The Meditate Rainwater is an embodiment of this concept of integrating natural resources into living spaces, and one of the most critical elements for the functionality of green spaces is lighting. The play of natural and man-made lighting enhances the oasis, especially with the bathroom area where a live tree is beautifully anchored and surrounded by equally enchanting illuminated spaces.
The encapsulated organic space welcomes natural light with its ceiling-high windows. The cascading windows allow daylighting to cast interesting angles of illumination into the loft interior. This perfect surreal touch shifts as the day pass through the flowing plan seeping through dramatically into the unpretentious surfaces.
Designers Zih-Jing and Jhang-Jian compare the home to a fallen leaf on a pond of water, where the interior elements mirror this natural process of life. The building represents the leaf, and the pond is the pool of water. Just as raindrops bring new life, the home is a representation of nature’s continuous cycle of life.
Utilizing light’s entrancing spectrum is the winning light art project Monstera Deliciosa.

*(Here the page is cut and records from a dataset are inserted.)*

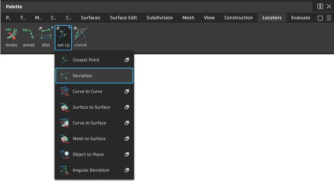
Task: Select the mvloc move locator tool
Action: click(x=11, y=35)

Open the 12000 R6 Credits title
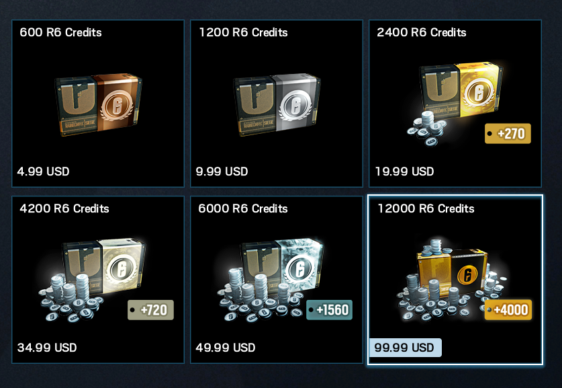tap(426, 209)
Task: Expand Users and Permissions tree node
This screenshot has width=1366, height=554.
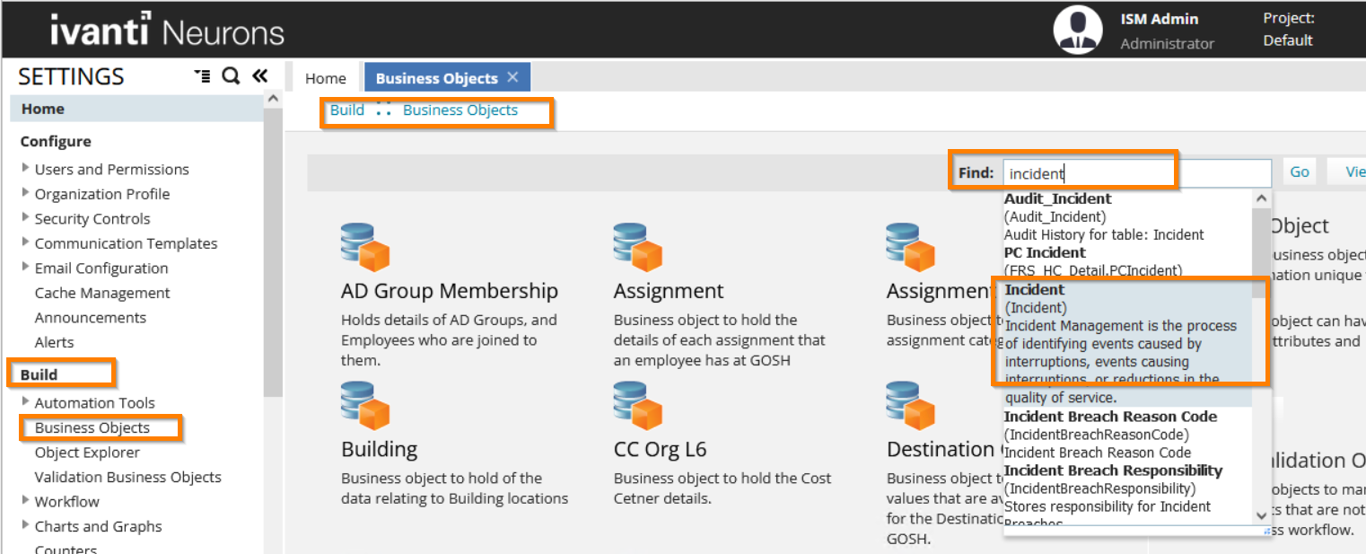Action: coord(26,169)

Backdropped in Palazzo di Napoli the autochthone plant lights and shadows are projected onto the surrounding ruins rejuvenating the historical space.
To attempt to define the display will depend on one’s perception of the beguiling showcase of lights and shadows making the visual experience more esoteric. Massimiliano Moro provided a space for the past and present to converge, a mingling of the inside and out, and a blur on truth and imagined.

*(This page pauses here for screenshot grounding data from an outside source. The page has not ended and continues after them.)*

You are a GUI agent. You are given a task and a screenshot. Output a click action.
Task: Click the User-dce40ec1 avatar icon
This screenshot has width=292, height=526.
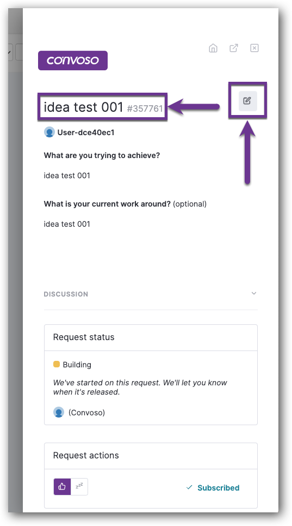pyautogui.click(x=49, y=132)

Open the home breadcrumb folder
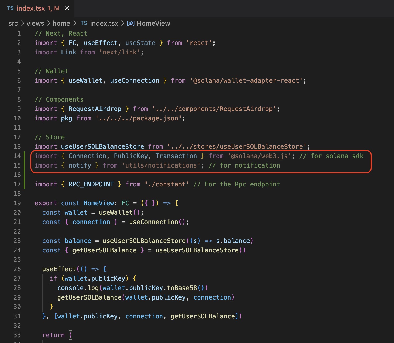point(61,23)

The projected showcase of varying lights and shadows is a site-specific project made for Palazzo di Napoli. Plants cast a variety of imaginative forms and hues. Are you wondering about the name? Monstera Deliciosa interpreted as Delicious Monster is actually one of the plant displays. Also known as the Swiss cheese plant it sounds like the designer’s inspiration.
A peek into the future of sound interpretation via illumination the SPECTRUM is a multimedia installation where a 15’ x 8’ curved wall consisting of 800 LEDs is animated by sound. A microphone at the center is used for sound input. The sound frequency is then transformed into a light wavelength based on a set of algorithms. This means everyone will have a different lighting display, and musicians can see their creations from a visual perspective.
Designed by Josephine Wang, the SPECTRUM is a part of an experiment where its goal is to develop advanced lighting consoles and discover innovative applications of light and sound combination.
The project aims to develop an application beyond existing lighting consoles, to explore the potential characteristics of luminous and sonic environments, to experiment with the possibilities of human perception affected by light and sound.
Prizes: Winner in Interactive Lighting Products / LED Lighting Products and Fixtures
Lead Designer: Idan Herbet
Another novel application of the light and sound convergence is the E Drum is an interactive kinetic Electronic Drum set with a 330 cm diameter stage and 60 cm height. The E Drum has 3 metal rings where an outer ring is equipped with the latest ROBE lighting beam, 150 moving lights, and light blinders to add a punch to the already visually exhilarating experience. Each drum is highlighted with RGBW neon flex – dynamic pixel control (via DMX ).
Pounding in performance the drummer is amidst the three interlocking rings and under the stage are added effects such as cold fire pyro, smoke gazers, and Par LED that set the stage to illuminate. For a successful synced performance, a time code and MIDI notes are programmed. The whole setup of connecting light and sound created a stage to truly climax the drummer’s performance that is an immersive experience.